Я отвернулся, открыл ящик, а там пухлая тетрадка дневников (открытка из прошлого) – бегло пролистнул:
«Если бы могла быть такая точка, где время кончается насовсем, то ведь когда-нибудь в вечности мы бы её уже достигли и никакого “сейчас” не было бы... Получается – карлик прав? Всё это уже было и повторяется без конца, с точностью до волоска, мысли и подмысли?
Мой взгляд упал на взгляд Ницше (какой кошмар), на косматый взгляд Достоевского (какой кошмар) – они смотрели как санитары.
Я сел на стол, машинально перебирая коробку с пластинками, за которыми когда-то носился как угорелый: Pixies, Doors, Joy Division, «Гражданская Оборона», Radiohead... Тогда, в семнадцать (или восемнадцать?), это делало меня каким-то особенным, каким-то эстетом, – а в дороге стало пофиг, привык слушать что попало (что попало).
Смахнув пыль со стеклянной крышки (пятерня осталась), я взял случайный диск – «Бах, прелюдии, фуги»: дрянная советская литография, фирма «Мелодия». Хмыкнув, поднял крышку и положил пластинку: щёлкнул, чуть пододвинул иглу – диск раскручивался, раскручивался, цепляясь за противную царапку, разливаясь, расползаясь, распространяясь музыкой.
Воздух стал лёгким – точно, Фа-минор, «Солярис» Тарковского: эта мелодия и кружилась у меня в голове, это её я так мучительно не мог вспомнить. Этот орган, эти унылые переходы, неумолимо текущие, – выхватывают что-то из груди, восходя за облака, за звёзды, к вечному домику, откуда мы пали в этот уродливый серый мир, откуда так ясно, так пронзительно видно этот смешной маленький шарик, на котором всё уже было миллиарды миллиардов раз, точно такое же: и повторяется снова, снова, прямо сейчас. И я вижу: и Южная Америка, и шаманы, и горы, и вкусные ништяки, и девушки какие-то – всё это мама, её подарки, всё это она запаковывала в коробочки, повязывала бантиком и под ёлочку клала, чтобы её дитятке было хоть чуточку интереснее, хоть капельку не так больно жить.

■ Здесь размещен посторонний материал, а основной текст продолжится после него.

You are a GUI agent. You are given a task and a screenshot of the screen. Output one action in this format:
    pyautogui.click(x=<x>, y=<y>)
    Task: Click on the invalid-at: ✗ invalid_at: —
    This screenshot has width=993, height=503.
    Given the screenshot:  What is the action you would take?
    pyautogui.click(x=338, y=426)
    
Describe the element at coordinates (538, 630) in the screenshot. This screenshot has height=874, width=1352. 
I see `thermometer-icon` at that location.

По царапине – игла соскочила в самый конец, где внахлёст спорили несколько фуг (настолько заслушана). Я встал с дивана и выключил. Глянул в окно. Вышел из комнаты, накинул куртку.

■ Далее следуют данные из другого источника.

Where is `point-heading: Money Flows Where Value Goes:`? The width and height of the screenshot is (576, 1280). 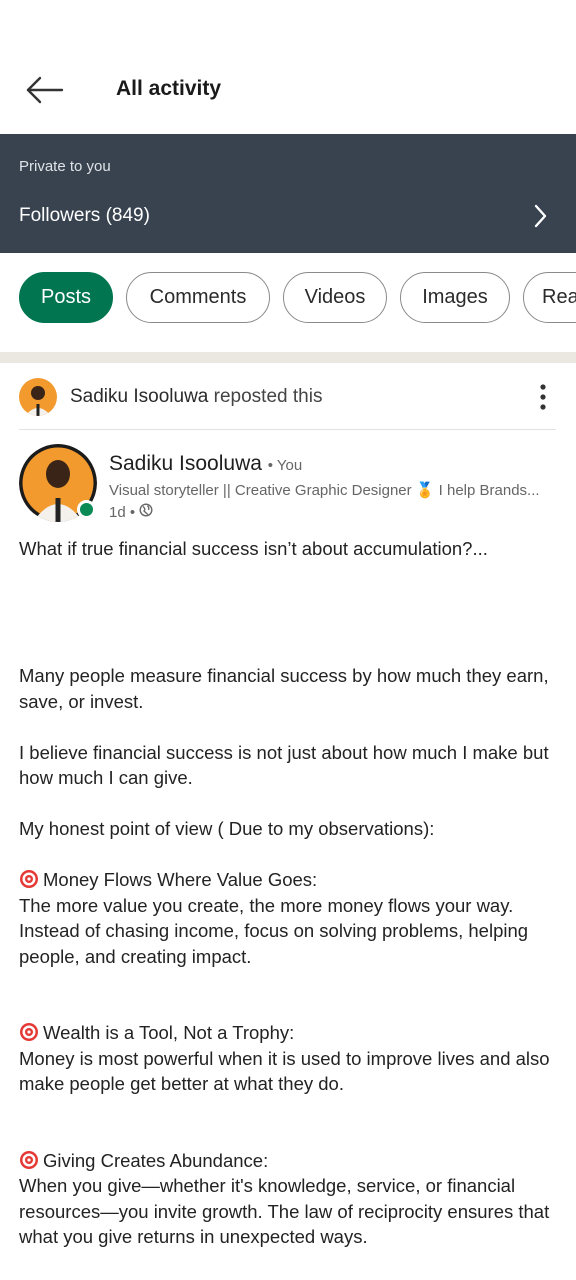 point-heading: Money Flows Where Value Goes: is located at coordinates (289, 880).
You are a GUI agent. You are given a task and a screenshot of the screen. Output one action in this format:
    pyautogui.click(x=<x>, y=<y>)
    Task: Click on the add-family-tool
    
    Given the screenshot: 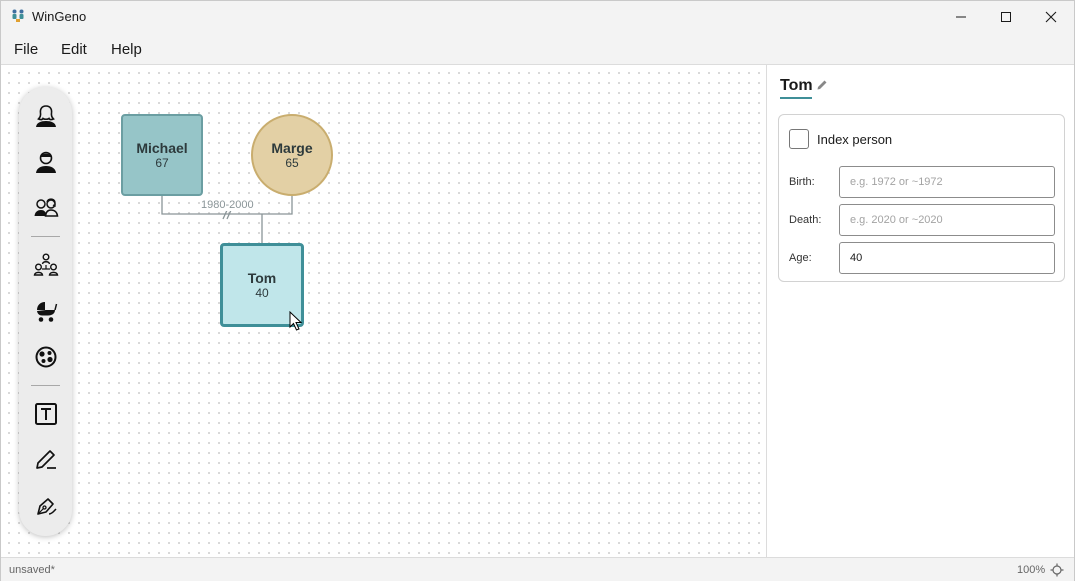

– Ты куда? – Мама крошила морковку, что-то кипело.
– Пройдусь немного. Я тут, недалеко. – Надеваю резиновые сапоги (этой дыре в пятке уже несколько лет).
Выхожу – свежесть в лёгкие (в лёгкие), воздух тлеет тоской. Солнце в мутной вышине – я выхожу за калитку и иду: по мареву, по грязи, по жухлой траве в это скучное и обыкновенное: моё: родное: поле.

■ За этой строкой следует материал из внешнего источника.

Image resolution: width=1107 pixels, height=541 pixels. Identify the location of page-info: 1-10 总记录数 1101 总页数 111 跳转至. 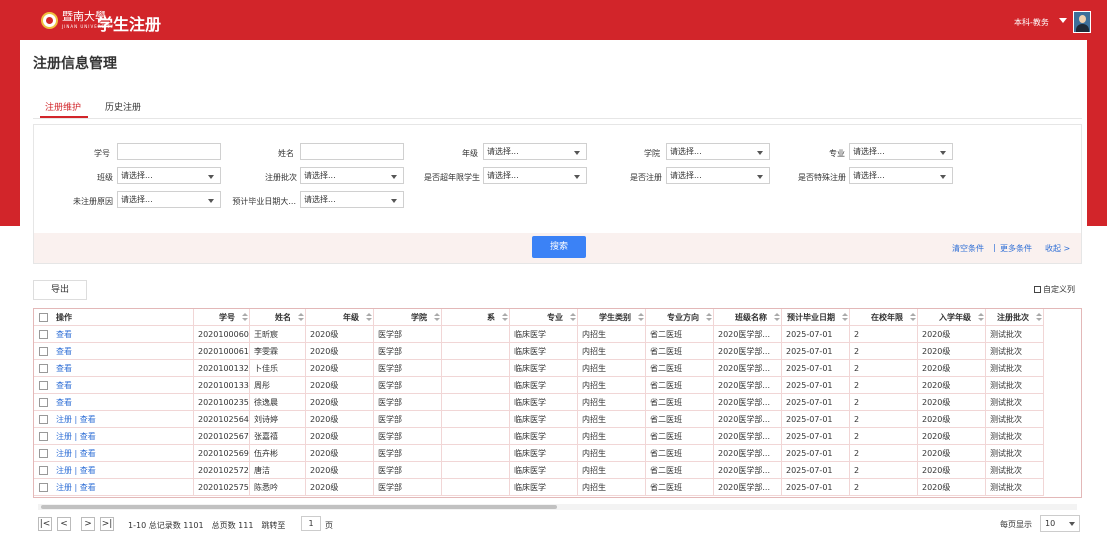
(207, 526).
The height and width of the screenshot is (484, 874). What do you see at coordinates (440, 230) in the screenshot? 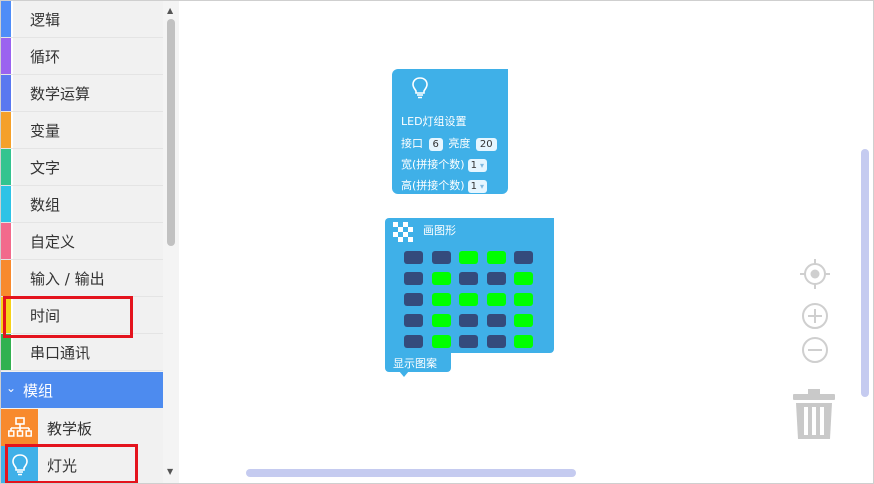
I see `draw-shape-title: 画图形` at bounding box center [440, 230].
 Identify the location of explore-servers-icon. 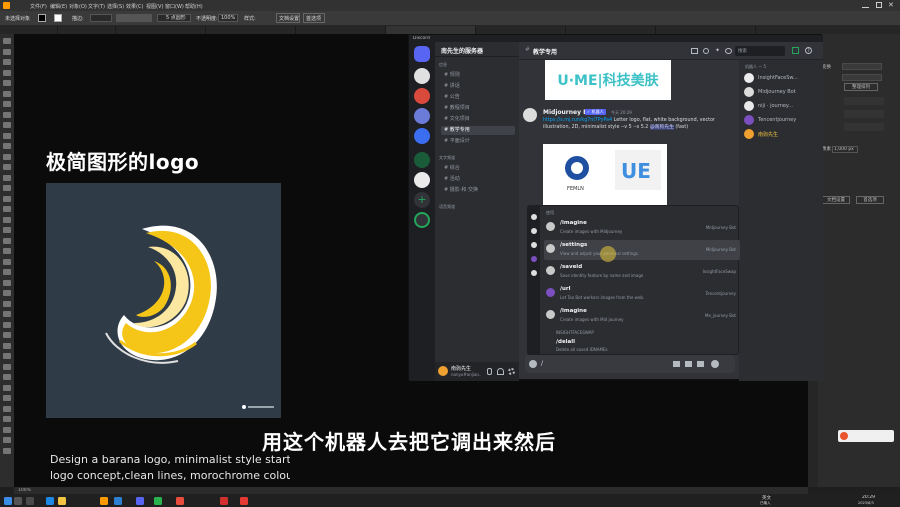
(422, 220).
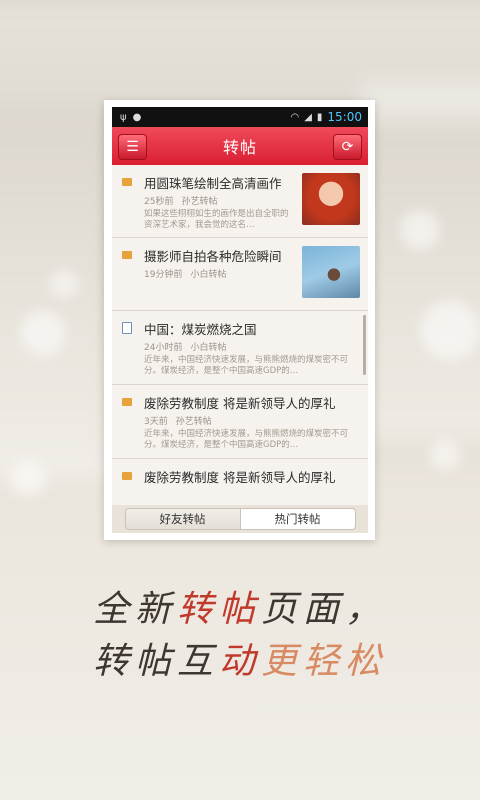  What do you see at coordinates (200, 330) in the screenshot?
I see `item-title: 中国：煤炭燃烧之国` at bounding box center [200, 330].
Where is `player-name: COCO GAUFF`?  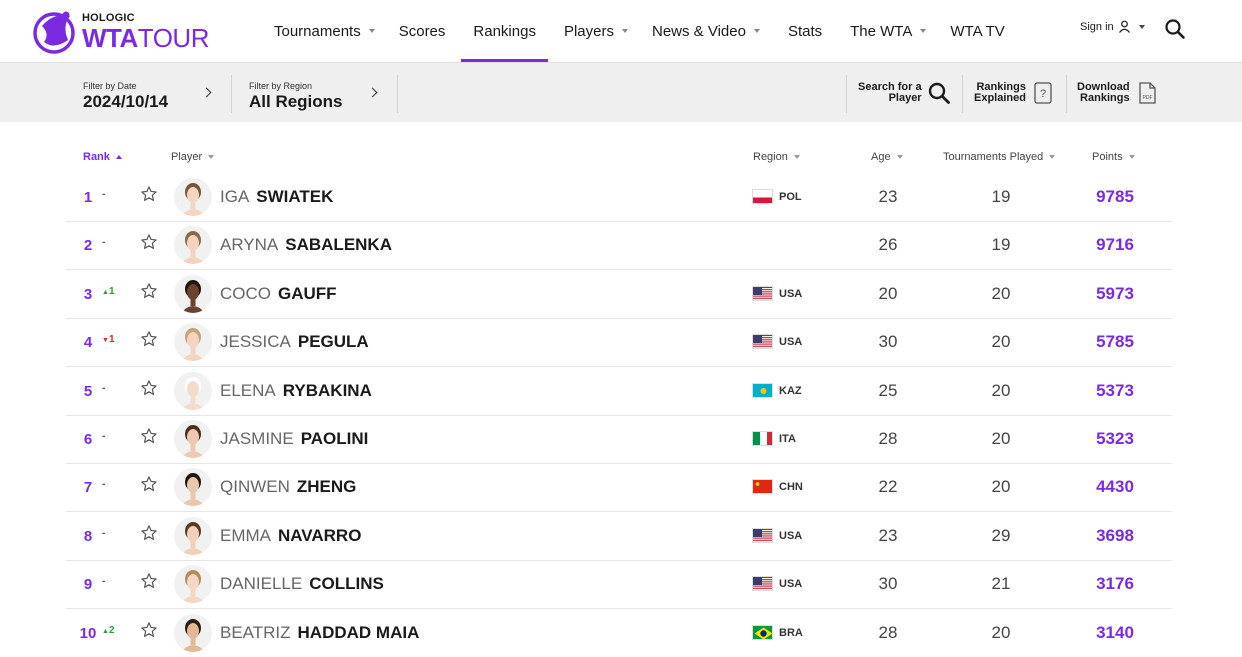 player-name: COCO GAUFF is located at coordinates (278, 294).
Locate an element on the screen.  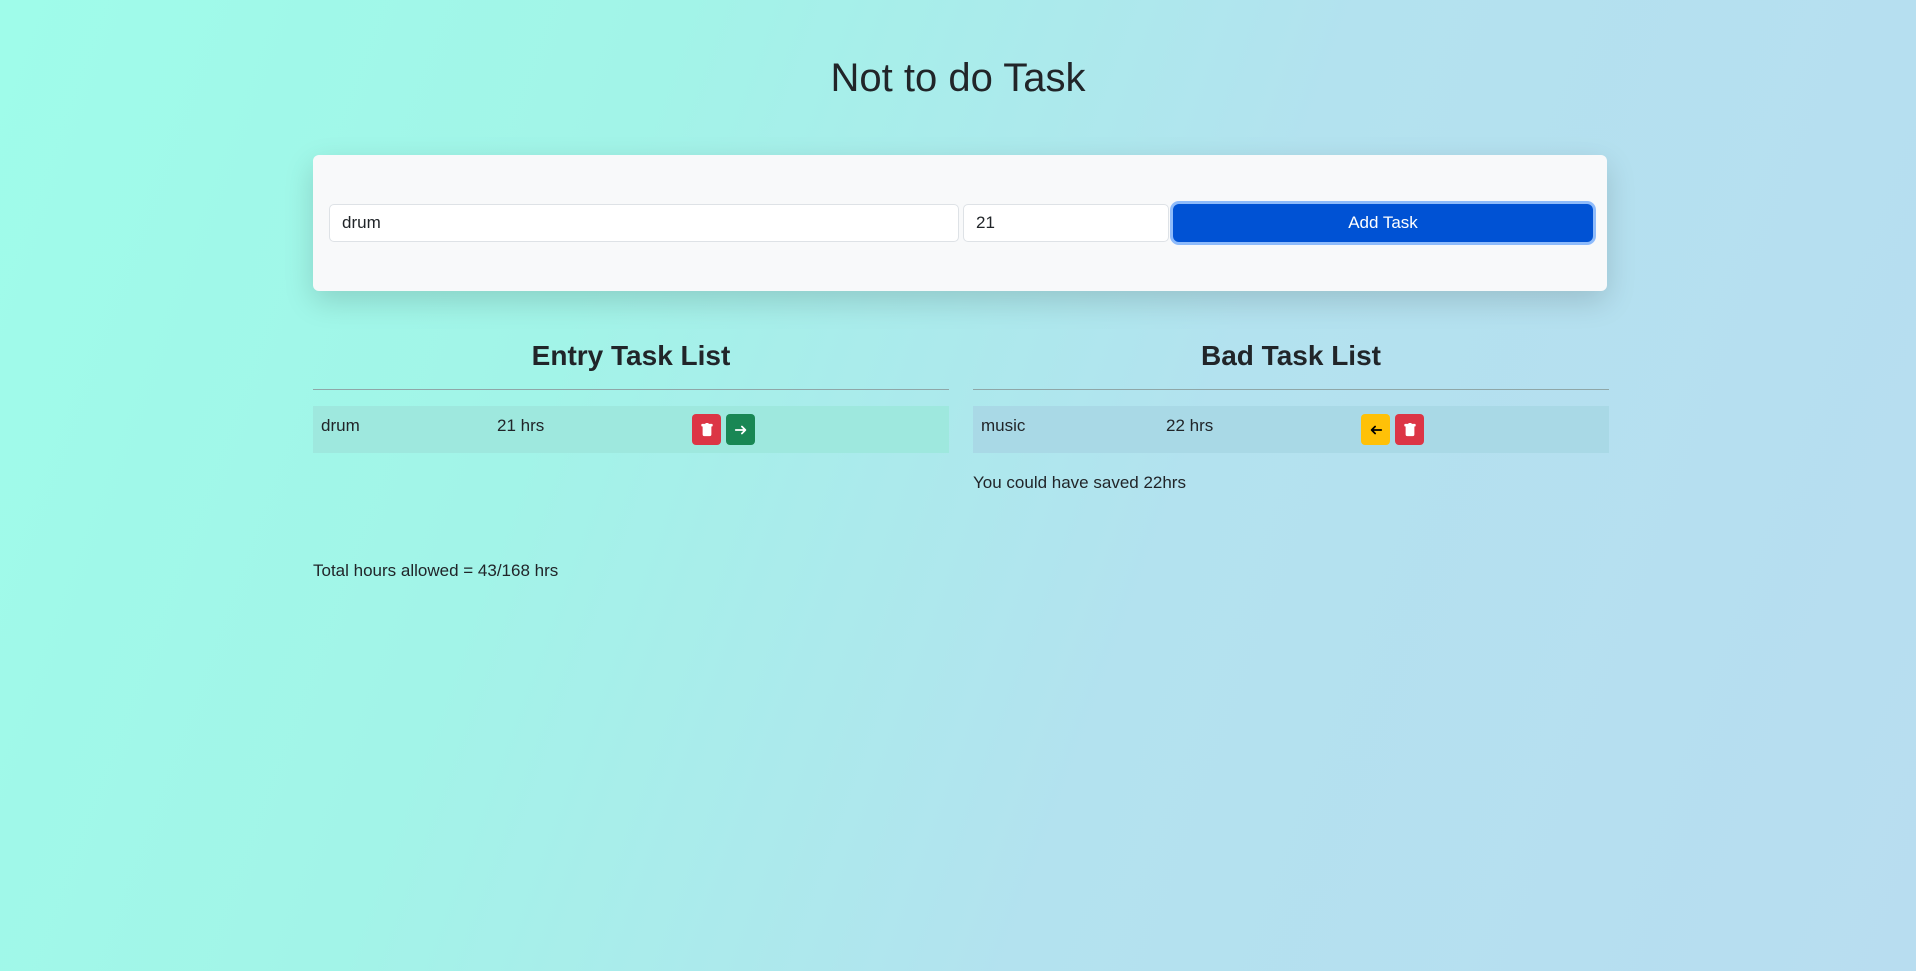
task-form: Add Task is located at coordinates (960, 223).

Мимо обгорелого остова и дряхлой осины – вниз катится песчанистый склон (на велосе здорово съезжать). Печальным Среднерусским изгибом вдаль вьётся лента реки, а там, далеко, где-то совсем за лесом – огни, трубы торчат (но им не достать досюда, нет, не достать). Берёзы больше не в жёлтой тоске, клёны оставили бордовый свой траур – вся палитра облетела: только серый простор. Я сажусь на мозглую покрышку, – а небо такое широкое.
Сижу и смотрю. Всё такое родное, сырое – обступает: я дома. И как-то весело вдруг.
– Русь-ма! – кричу громко-громко, и шмыгаю в рукав.
– Русьмарусьмарусьмарусьмарусь, марусьмарусь, марусьмарусь, мрусь мрусь… – пустота отвечает.